Dış Ticarette Risk Yönetimi Ve Sigortacılık Deneme Sınavı Sorusu #1153589
Sigorta ettirenin/sigortalının, karşı karşıya kaldığı zarardan ötürü, sigortacısından bir tazminat isteminde bulunabilmesi için, meydana gelen zıya veya hasarın sigorta sözleşmesi ile güvence altına alınan bir risk, tehlike veya olaydan ileri geldiğini saptamak gerekir.
Yukarıda açıklanan sigorta ilkesi hangi seçenekte doğru olarak verilmiştir?
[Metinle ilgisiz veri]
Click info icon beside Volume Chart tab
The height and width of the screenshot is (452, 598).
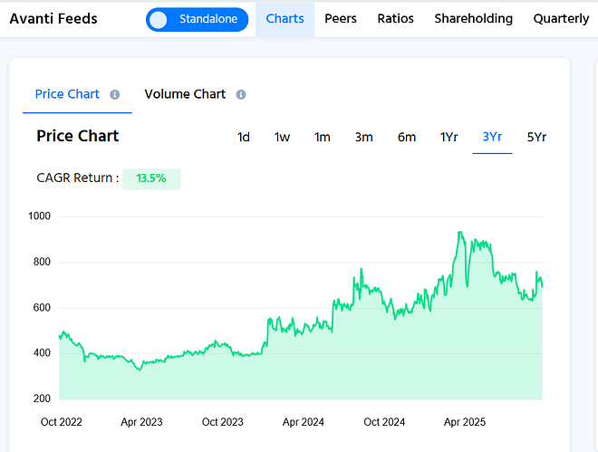pyautogui.click(x=241, y=94)
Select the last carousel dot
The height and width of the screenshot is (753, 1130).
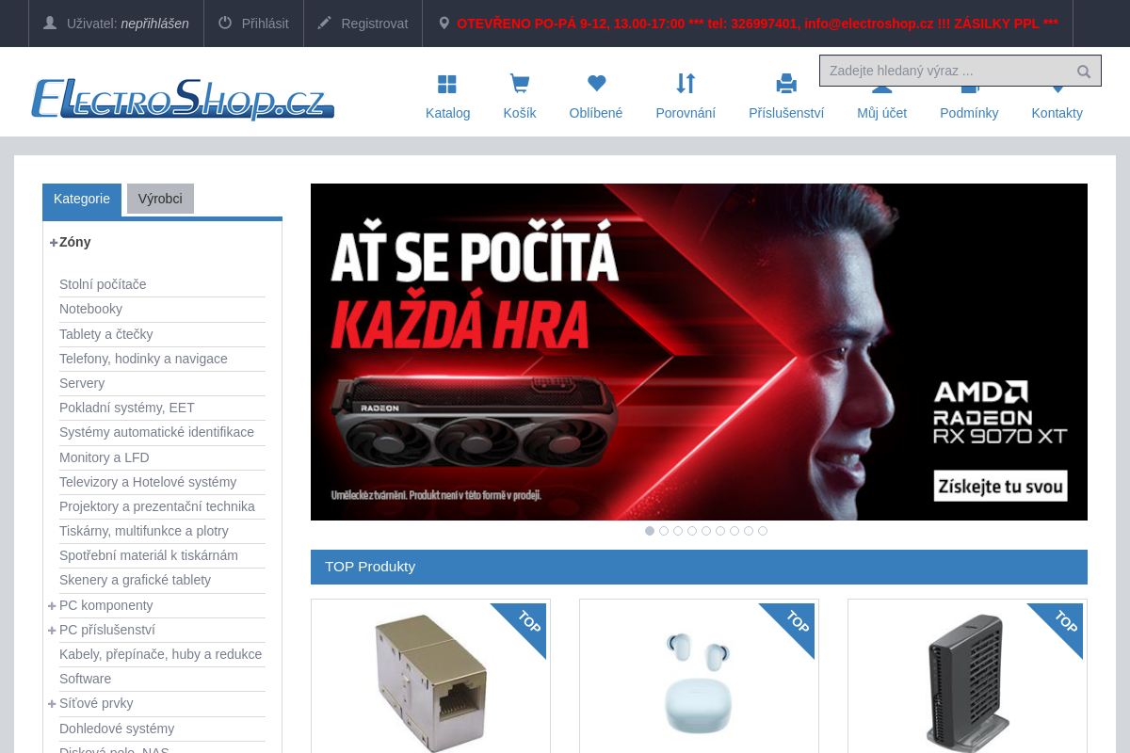click(x=762, y=530)
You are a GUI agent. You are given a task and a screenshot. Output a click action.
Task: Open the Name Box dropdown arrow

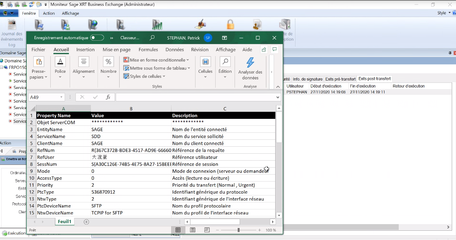click(61, 97)
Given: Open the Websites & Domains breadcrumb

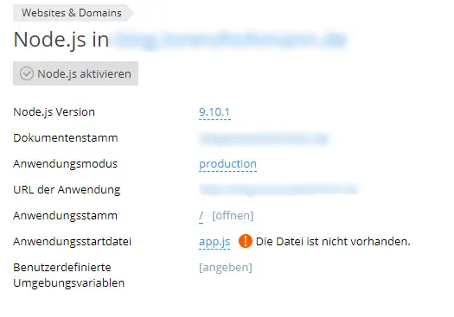Looking at the screenshot, I should click(x=72, y=13).
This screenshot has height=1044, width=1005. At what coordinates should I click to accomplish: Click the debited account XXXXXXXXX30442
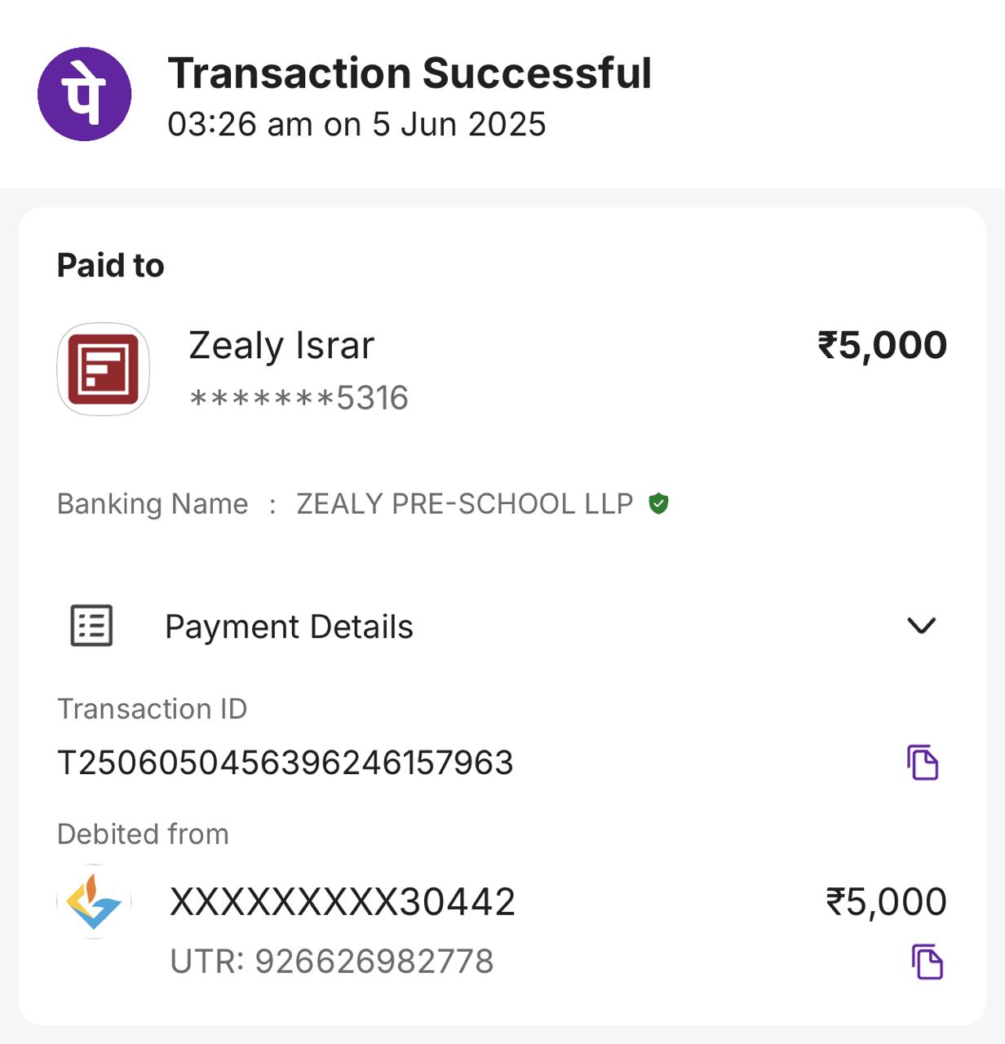pos(343,902)
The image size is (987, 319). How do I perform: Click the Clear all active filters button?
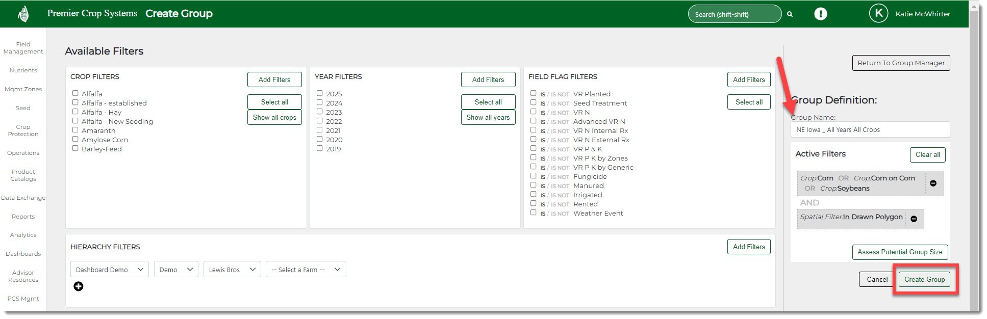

Yakın Sebep (Neden) İlkesi |
Rücu Prensibi (Halefiyet=Hakların Devri) Prensibi |
Birden Çok Sigorta veya Hasara Katılım Prensibi |
Azami Hüsnüniyet (İyi Niyet) İlkesi |
Sebepsiz Zenginleşme Yasağı (Tazminat İlkesi) |
Sigortacılık uygulamasında, sigorta poliçeleri, sigorta konusu ile ilgili olarak ortaya çıkabilecek
bütün hasarları güvence altına almamaktadır. Temin edilen rizikolar, poliçede gösterilenlerle sınırlıdır. “All Risks” “Bütün Rizikolar Dâhil” tipindeki geniş kapsamlı poliçelerde bile birtakım rizikolar istisna edilmiştir. Dolayısıyla hasarın nedeninin belirlenmesi, tazminat ödenmesi yapılıp yapılmaması bakımından, sigortacı için büyük önem taşır. Sigorta ettirenin/sigortalının, karşı karşıya kaldığı zarardan ötürü, sigortacısından bir tazminat isteminde bulunabilmesi için, meydana gelen zıya veya hasarın sigorta sözleşmesi ile güvence altına alınan bir risk, tehlike veya olaydan ileri geldiğini saptamak gerekir. Bir başka ifade ile hasarın “Yakın Neden” inin, poliçede güvence altına alınan bir riskten, tehlikeden biri veya birkaçının olması zorunluluğu vardır. O hâlde, bir hasarla karşılaşıldığında, bu hasarın yakın nedeninin ne olduğunun belirlenmesi şarttır.Örneğin, ferdi kaza poliçesi yaptırmış bir kişinin merdivenden inerken ayağı takılır ve düşer ölürse ölüm tazminat ödenir. Ama kalp krizi nedeniyle öldükten sonra düşerse veya kriz sebebiyle düşme veya ölüm olursa ferdi kaza poliçesi kapsamında tazminat ödenmez.